Charlotte Katie Bartle is a postgraduate researcher specialising in mourning, memorialisation, and the material culture of death in nineteenth-century and neo-Victorian literature.
She studied English at the University of Hull (2009-2017), and complete an MRes in Humanities at Newman University, Birmingham (2020). She is currently preparing for her PhD.
Research Interests
Charlotte’s research interests predominantly lie in nineteenth-century and neo-Victorian literature, especially focusing on death, mourning, memorialisation, and psychology. As an undergraduate, she developed a keen interest in the Scandinavian Modern Breakthrough and in New Woman literature. Further interests include asylums, the Gothic, Victorian spiritualism, horror, and the Pre-Raphaelite Brotherhood.
She began presenting her ongoing research in 2011 and was shortlisted for the BPS Psychology of Women Section Student Prize in 2013 with an essay titled, ‘”Staying here will be good for you”: Amalie Skram and the [un]willing female psychiatric patient’. Her undergraduate dissertation continued this research and compared the duplicity, complicity, and subversion in Professor Hieronimus and Paa St.
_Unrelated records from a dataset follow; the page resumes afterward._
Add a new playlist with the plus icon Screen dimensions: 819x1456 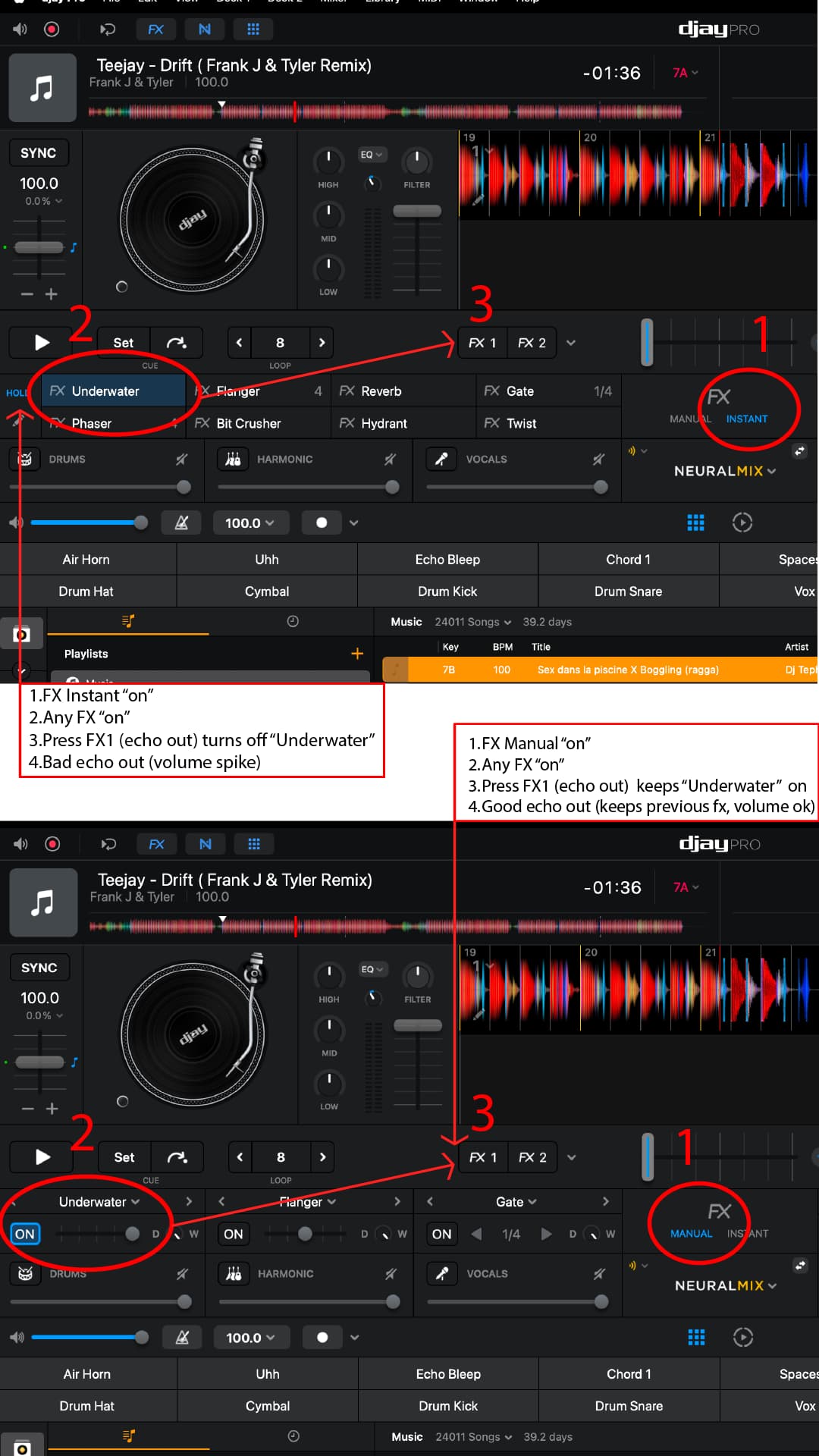click(x=357, y=654)
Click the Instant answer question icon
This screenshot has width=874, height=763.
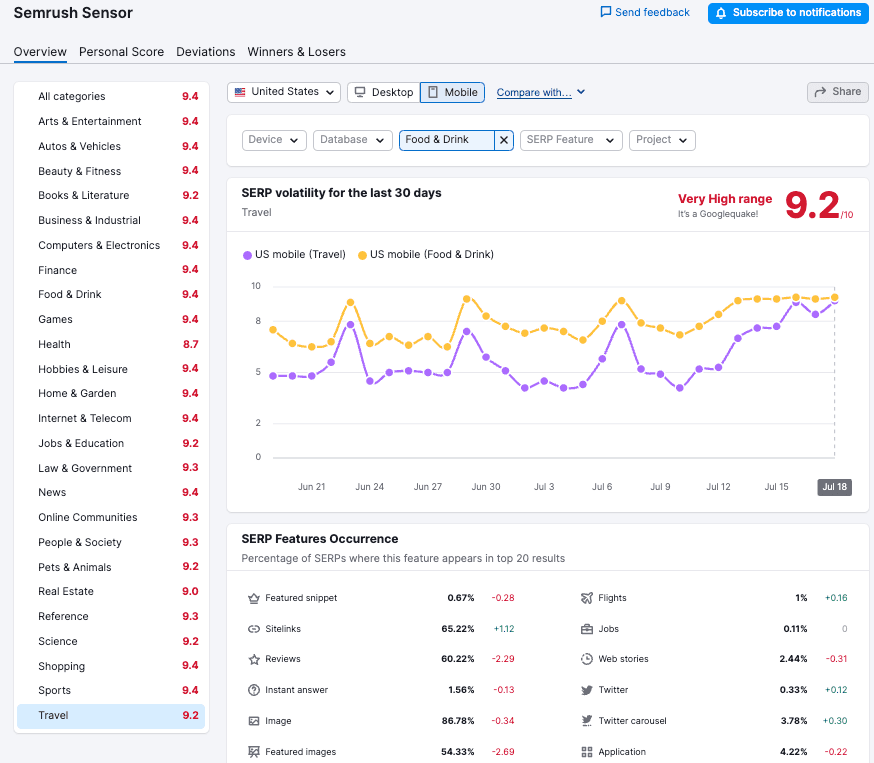[254, 690]
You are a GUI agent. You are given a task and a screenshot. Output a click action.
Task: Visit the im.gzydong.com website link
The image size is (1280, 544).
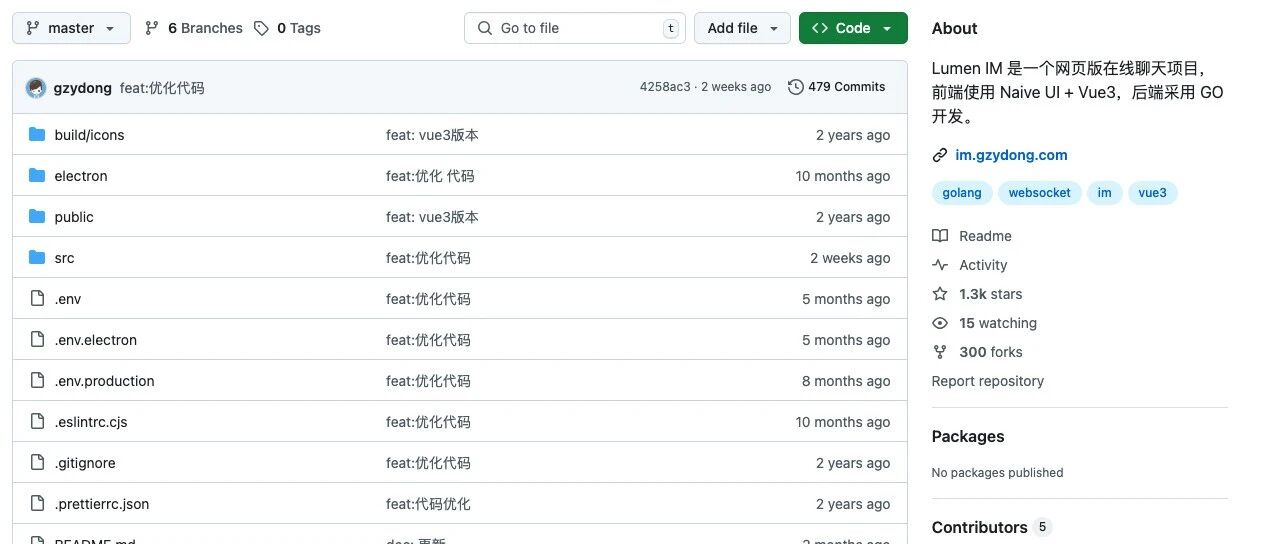point(1011,155)
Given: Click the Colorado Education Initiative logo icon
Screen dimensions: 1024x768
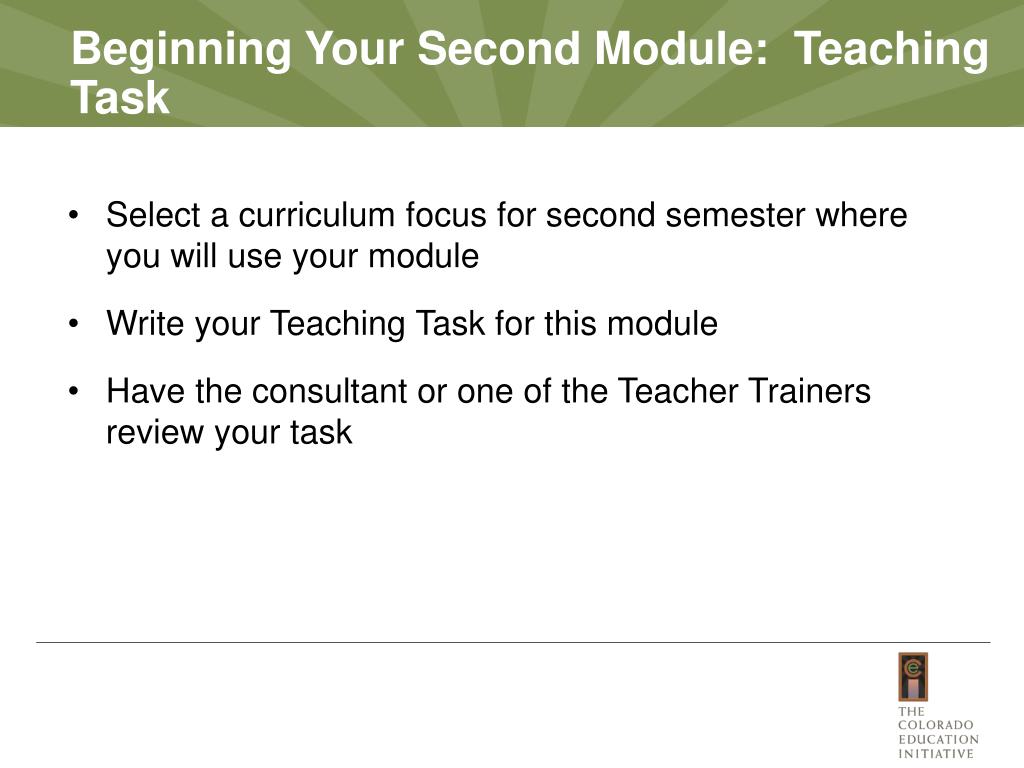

Jørgen by Amalie Skram, and Fingersmith by Sarah Waters.
Charlotte’s MRes dissertation examined nineteenth-century and neo-Victorian representations of Elizabeth Siddall and was titled, ‘Her and her red hair famous for ever’: The Conflicting, [Re]Constructed, and Problematic Cultural Afterlife of Elizabeth Siddall’.
Her proposed PhD project considers the use of hair to memorialise, and its role in mourning, in the nineteenth century and in subsequent neo-Victorian representations.
Charlotte is from East Yorkshire, where she is still based.